* _REQUIREMENT_
Can you continue the Vampire Maman blog posts below, picking up right after the last sentence of the post about the first day of school without kids?

* _TEXT FOR ANALYSIS_
-- Opening Marker --

I’ve been so busy with my kids (my ADULT kids) and moving, and traveling, and taking friends to the art museum, and Vampire stuff that… well, there is no Burning Question.

Happy Cat-ur-day!

And don’t forget your hat. By the way if you forget your hat make a music video. It’s ok. You have my permission.

Now go hug your cat, hug your kids, hug everyone else, and dance! Take the chance.

xoxox

~ Juliette aka Vampire Maman

Seeing Red

“Are you still seeing Emma?”

“Mom, Emma is so weird.”

“How so?”

“She hates red. She won’t wear red. She won’t park next to a red car. She won’t eat off of a red plate. She gets upset if I wear anything red. Even the word blood makes her hysterical. She won’t even sit on red furniture.”

“You’d better not bring her to my house.”

“She even flips out over roses and humming bird feeders.”

“Have you talked to her about it?”

“It isn’t some deep rooted trauma if that’s where you’re going. She just does it to be weird. She wants attention. You know, she wants to stand out and be different. I asked her if it had anything to do with Vampires. She looked at me like I was the crazy one. She said I was disturbed and disgusting.”

“Does she know you’re a Vampire?”

“No. Hell no.”

“Honey, I think you need to break up with her.”

“I already did. That’s why I called you. The summer of Emma is OVER.”

“Time to cut your losses and move on. At least you only spent a few weeks with her.”

“She texted me this morning. Now she says red is OK. She decided she doesn’t like cats now.”

“Block her. Do it now.”

“Already done.”

“Good. Love you.”

“Love you too Mom.”

 

No matter how grown up you are, sometimes you still need to talk to your mom.

~ Juliette aka Vampire Maman

 

Seeing Beyond Yourself

When your children go out into the world there are traits they’ll need to be successful, even if they’re Vampires.

Compassion and seeing beyond your own single mindedness is something that our world lacks. It is also something our children can make up for, and make their future brighter.

You can be the smartest person in the world but if you can’t see traits and qualities in other that you don’t have then you aren’t that smart.

You can be rich but if you don’t give back then you’re morally poor.

You can think you know what you like, but if you’re closed minded you’ll never really know what you like.

As our children become adults they must move from the sheltered world of their childhood, that of high school and their parent’s home, and see beyond themselves.

Your assignment for today, as a parent, grandparent, or anyone with a young person in your life: Talk with your young person about the big wide world. Talk to them about compassion and making a difference. It is a big world, but even a small bit of compassion will go a long way and make a big difference. How have you seen beyond your world? Share that. And with any luck, your young person, in the infinite wisdom of youth will share their visions with you.

~ Juliette aka Vampire Maman

 

 

The First Day of School Without Kids

This year, is the first year, in many many many years that I will not be there for the first day of school.

I have no idea what anyone is going to wear. I’m not even sure what day school will actually start.

Nobody will come home and tell me all about their classes.

Damn.

I am suddenly feeling all sort of nervous and kind of out of sorts, and a bit sad, and sort of excited, and I don’t quite know what.

When school starts there will no longer be any K-12 or college kids living in my house. Just my dog, my cats, the wild turkeys who hang out on the back fence, and my husband.

-- Closing Marker --

* _SOURCE MATERIAL_
-- Opening Marker --

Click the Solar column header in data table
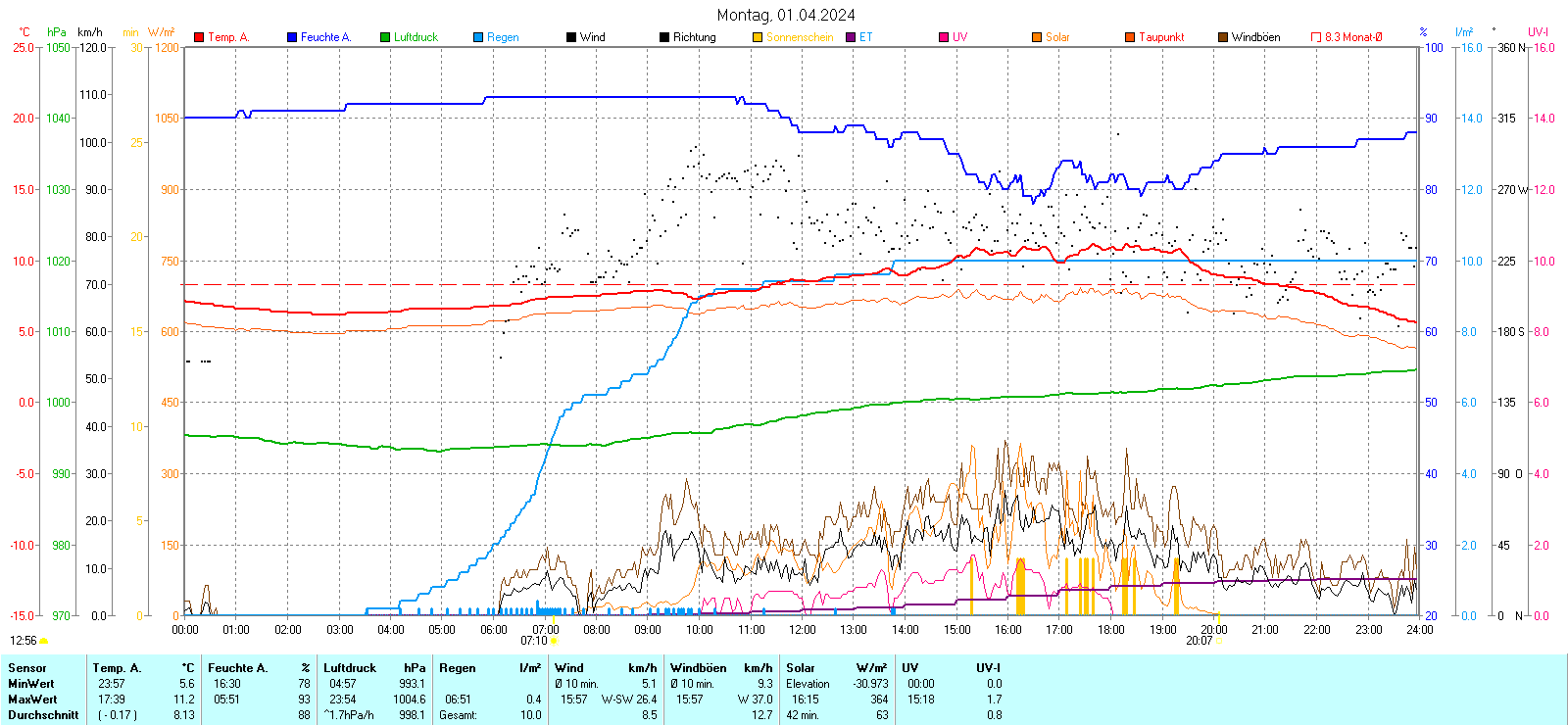Image resolution: width=1568 pixels, height=725 pixels. (x=801, y=668)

-- Closing Marker --

* _ANSWER BELOW_
I guess I could also include the pair of bald eagles in my neighborhood who for the past three years have hatched and raised three sets of baby eagles (six eagle children) and seen them fly off. I’ve thought a lot about the eagle parents as I’ve watched the chicks grow from tiny fluffy head bobbers to large magnificent birds.

Since 2012 I’ve written parenting posts about raising children to be independent, strong, successful, questioning, compassionate, curious, smart, mature adults.

That is exactly what I did. AND I did it well. I did it exceedingly well.

So why do I feel like crying?

Yes, I’ve heard Werewolf parents howl at the moon when their pups take human form and go off to college.

I guess it is ok for all of us to howl at the moon in our own way when our children leave home.

I am happy and proud beyond words. No mom has ever been more proud. No mom has ever told her husband “we did a great job” more times than I have.

I never thought I could love this much, or this hard, or this good.

Even if they don’t turn into bats (you know, Vampires and all), I am glad to see them spread their proverbial wings and fly.

I’ll adjust. So will they.

Deep breath.

And so the adventure begins.

 

~ Juliette aka Vampire Maman

 

 

Empty Nest

At the end of my street is a bald eagle nest. The babies hatched this spring have learned to fly a few weeks ago and have now left the nest. We might see them around occasionally during the rest of the summer, but they’re more or less gone. This is the third year we’ve had eagle babies. This is the third year we’ve gone out to the nest and watched new hatchlings grow and leave mom and dad.

The nest is now empty.

Empty nest syndrome is a feeling of grief and loneliness parents may feel when their children leave home for the first time, such as to live on their own or to attend a college or university. It is not a clinical condition.

My daughter just turned twenty. She’ll be moving out in September to attend a prestigious university on the coast of Southern California. I am over the moon proud of her.

I have kept a safe and sound nest for my birdies. They have learned how to fly.

I’ve prepared my children to be adults. They have far exceeded my expectations. I am so proud. I think I said that already, but I am. I always will be.

I prepared my chicks but I didn’t think that I’d be so unprepared.

It isn’t as if I’m unprepared. It isn’t as if I don’t have anything to do. It isn’t as if I don’t have a dog who needs ALL of my attention, elders to take care of (that is another story that breaks my heart), cats to heard, and a husband who is going through his own transitions.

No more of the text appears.